Daisy's Notes

Monday, December 12, 2005

Some End of Year Tax Tips

A few moves now may save you big on April 15. Here are some tips.
1. Contribute the Maximum to Retirement Accounts – This can reduce your Adjusted Goss Income (AGI).
401(k) -- $14,000 for 2005 and $15,000 for 2006.
IRA -- You have until April 15, 2006 to make IRA contributions for 2005.
If you did not participate in a company-sponsored retirement plan or if your income falls below $50,000 in 2005 for single filers and $70,000 for married couples, your $4,000 contribution is fully deductible
If you did participate in your company's plan, but your spouse isn't a participant in a company-sponsored plan, and your combined adjusted gross income is $150,000 or below, your spouse can contribute a fully deductible $4,000 to an IRA.
2. Defer (or accelerate) Income to the Year That Will Minimize the Tax Owed.
If next year is likely to put you in a lower tax bracket, then defer income to next year if possible.
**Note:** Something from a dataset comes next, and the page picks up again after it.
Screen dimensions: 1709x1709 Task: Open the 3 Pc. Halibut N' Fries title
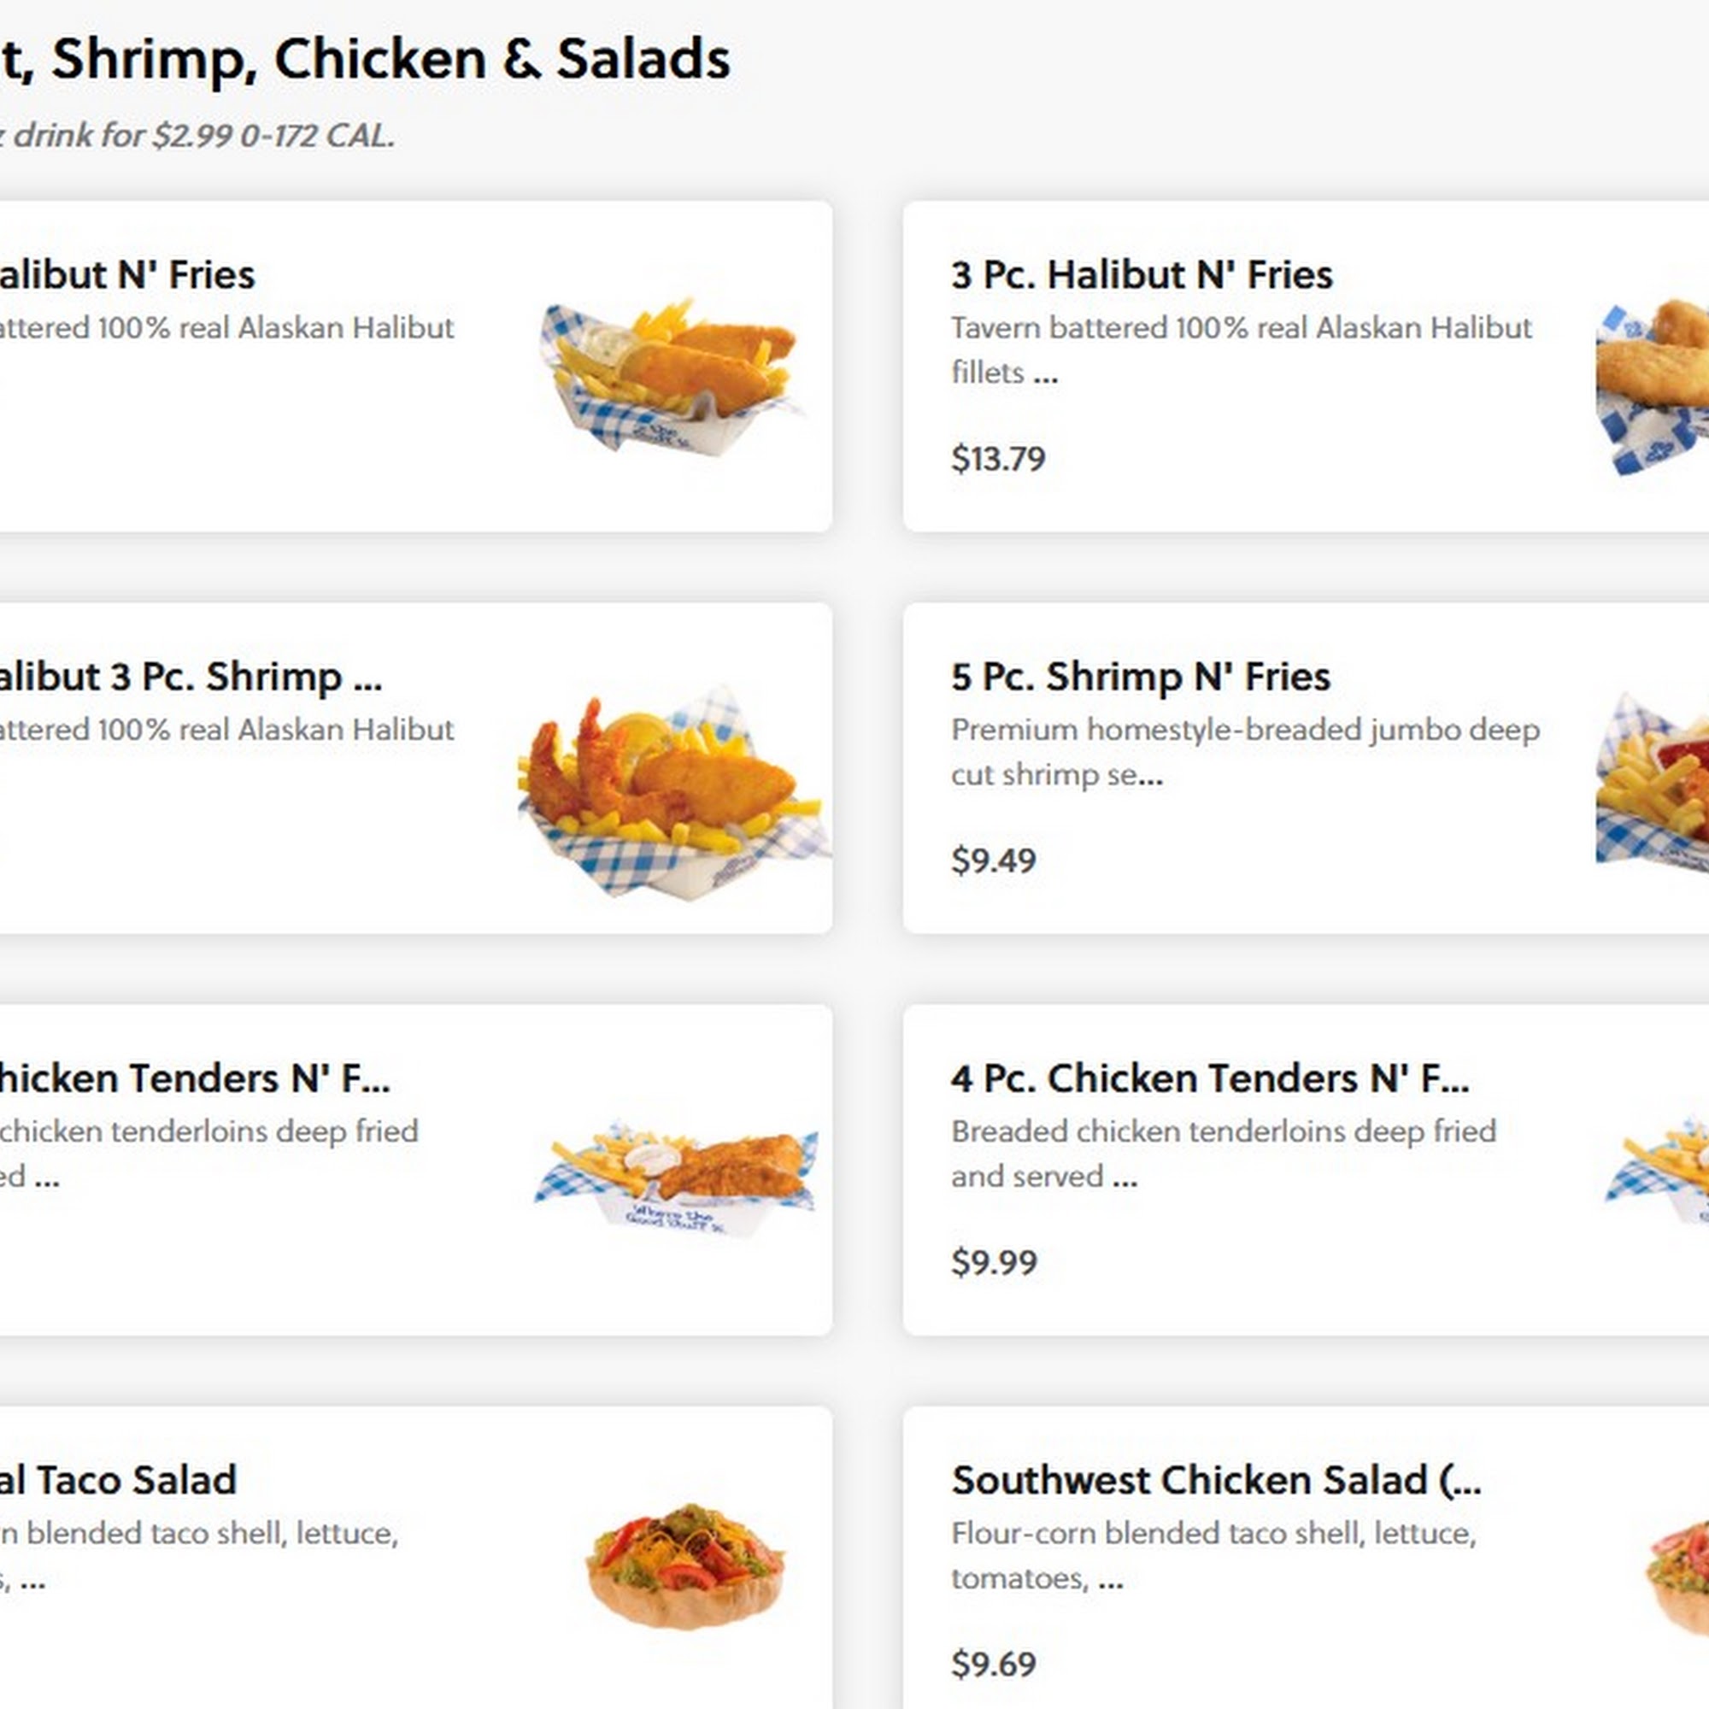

Otherwise, accelerate income to this year. Defer when in doubt.
If you have a large amount of cash to invest and want to shift some of your income to 2005, consider investing in a short-term CD or a Treasury bill that matures in 2006.
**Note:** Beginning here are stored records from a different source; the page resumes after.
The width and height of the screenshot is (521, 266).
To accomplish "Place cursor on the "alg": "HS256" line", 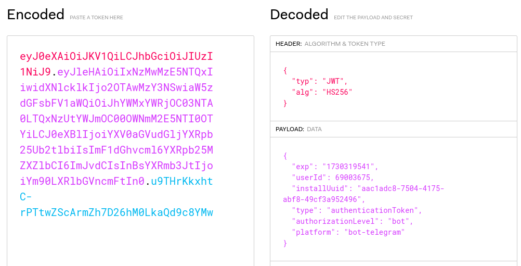I will click(322, 92).
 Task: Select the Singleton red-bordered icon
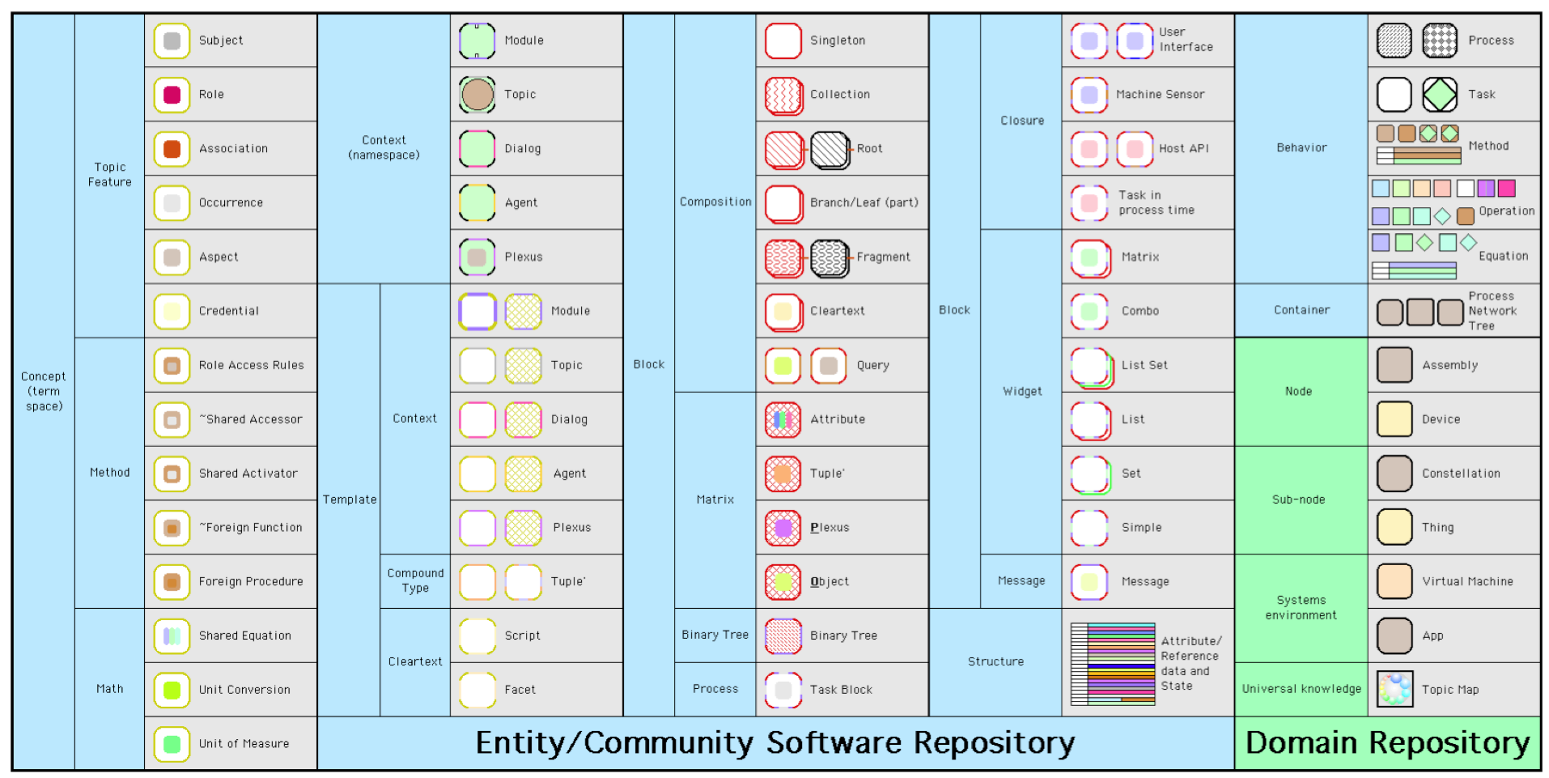pos(783,40)
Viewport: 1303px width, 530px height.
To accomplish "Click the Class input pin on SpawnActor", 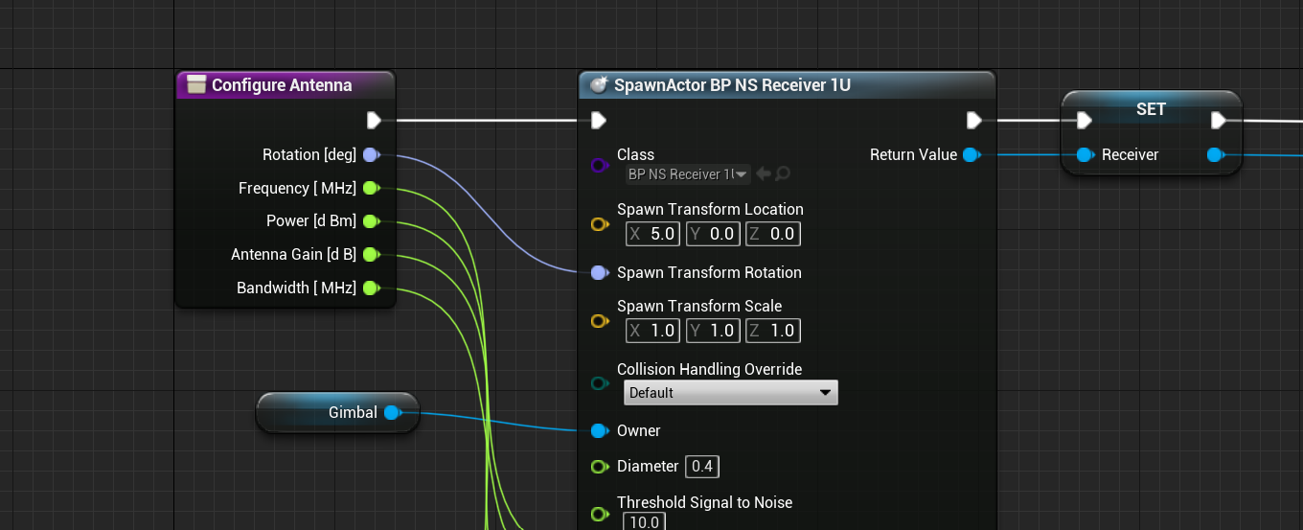I will (x=599, y=165).
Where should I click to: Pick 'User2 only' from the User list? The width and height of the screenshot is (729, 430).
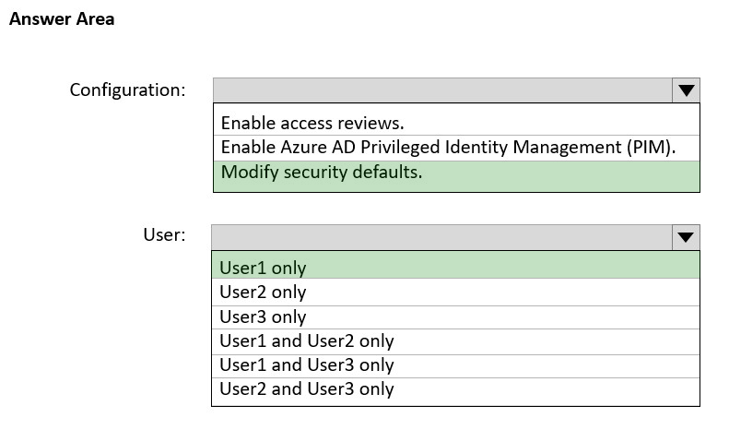pos(455,293)
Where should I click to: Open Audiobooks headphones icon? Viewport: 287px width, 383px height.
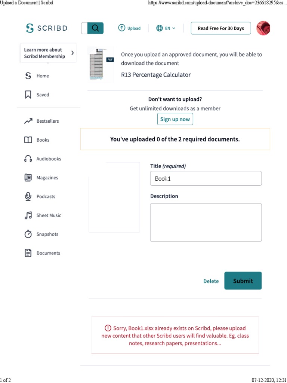click(28, 159)
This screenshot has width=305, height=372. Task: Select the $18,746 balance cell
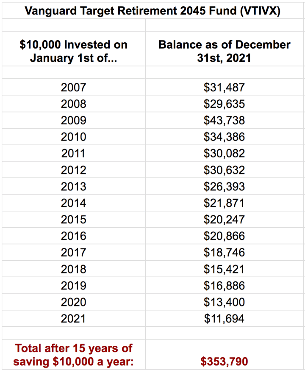coord(224,253)
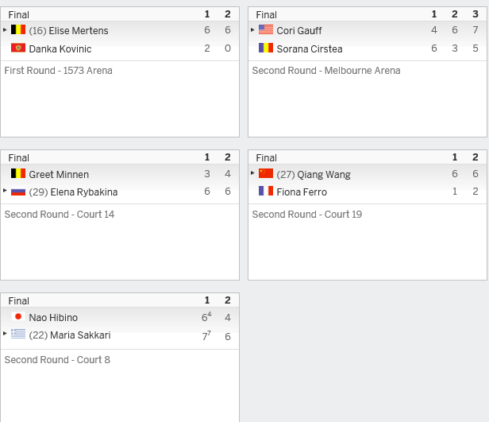Click the Japan flag beside Nao Hibino
This screenshot has width=489, height=422.
18,316
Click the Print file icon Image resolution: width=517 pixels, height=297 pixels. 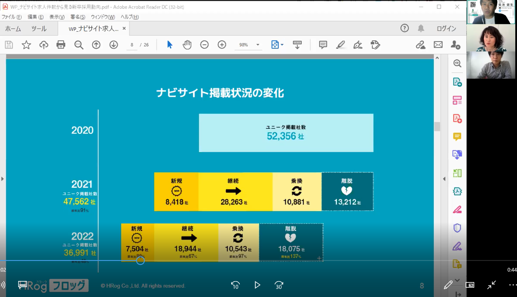[x=61, y=45]

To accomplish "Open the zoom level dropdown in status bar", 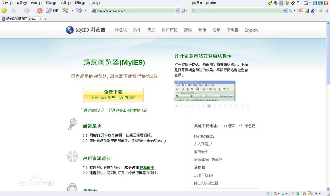I will coord(320,194).
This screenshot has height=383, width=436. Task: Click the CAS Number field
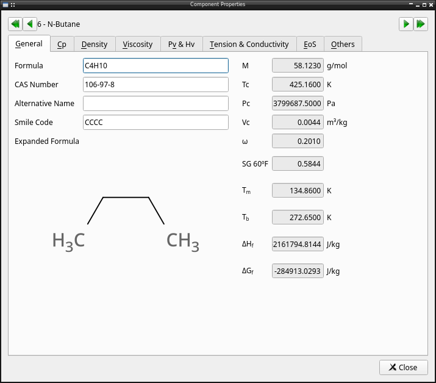[155, 85]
3. Sell Loser Stocks to Offset Gains
You can apply a maximum of $3,000 in net capital losses against ordinary income
Beware of "wash sale" rule. You can't just sell a stock and then buy it right back. You must wait 31 days to buy back the same stock or fund. However, you can buy a similar stock in the same industry.
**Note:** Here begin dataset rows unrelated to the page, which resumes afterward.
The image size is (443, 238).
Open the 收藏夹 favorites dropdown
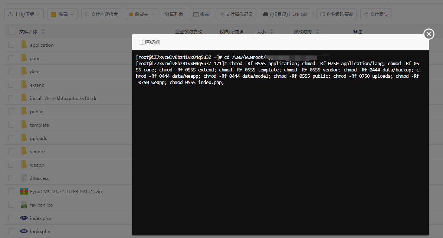[142, 14]
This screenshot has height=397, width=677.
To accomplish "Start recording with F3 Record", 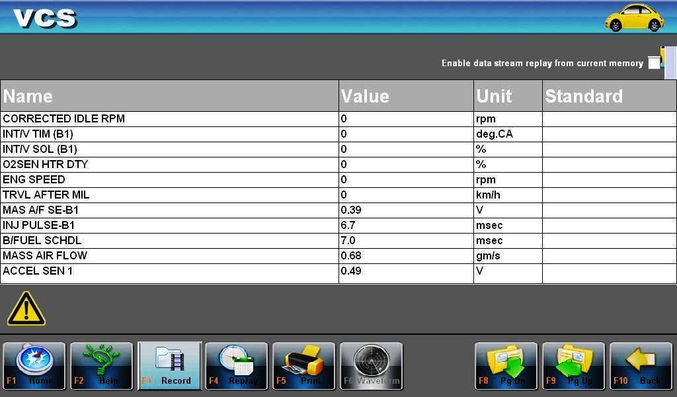I will pyautogui.click(x=169, y=366).
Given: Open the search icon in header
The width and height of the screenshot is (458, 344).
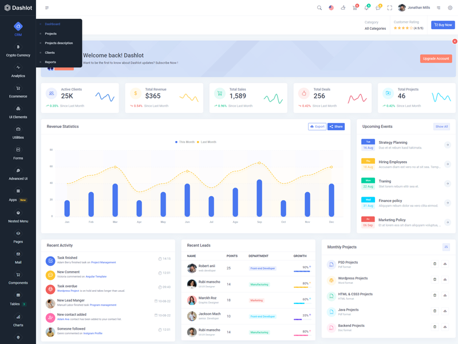Looking at the screenshot, I should pos(319,8).
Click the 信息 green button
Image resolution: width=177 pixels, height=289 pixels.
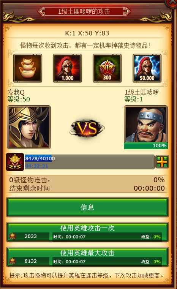point(87,207)
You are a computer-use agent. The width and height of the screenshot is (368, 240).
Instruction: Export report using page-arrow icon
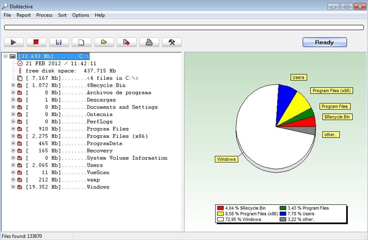pos(127,42)
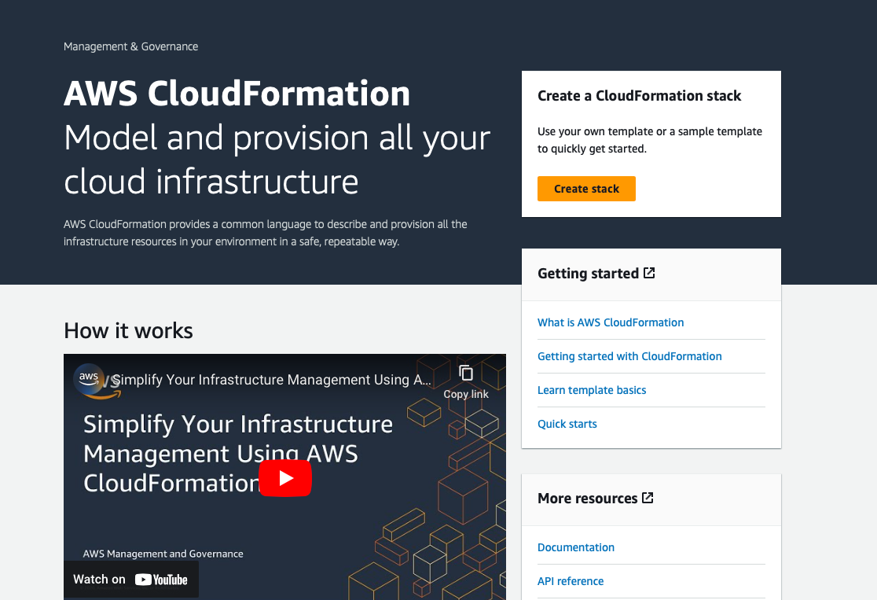This screenshot has height=600, width=877.
Task: Click the More resources panel heading
Action: [587, 498]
4. Take Last Minute Deductions
If your itemized deductions are close to your standard, then paying some of next year's expenses in December might give you enough expenses to put you over the line. For example, you can make your annual charitable donation now instead of early next year.
If you itemize deductions on your return and you have bought some expensive items during the year (e.g. house, boat, car), you can choose to deduct the sum of your sales tax instead of your state income tax for 2005.
You can deduct medical expenses only if they exceed 7.5% of your AGI. If you think you're close to the 7.5% requirement but not quite there, you may consider having an elective or necessary procedure before year-end.
5. Consider Possible Tax Advantages From Gifting Opportunities to Children
If you have appreciated assets (e.g., stock) and a child in a lower tax bracket than you, consider the tax advantages of a gift so the tax will be paid at the child’s lower bracket.
6. Use Tax Software to Figure out Tax
If your tax situation is complicated, get help from tax software.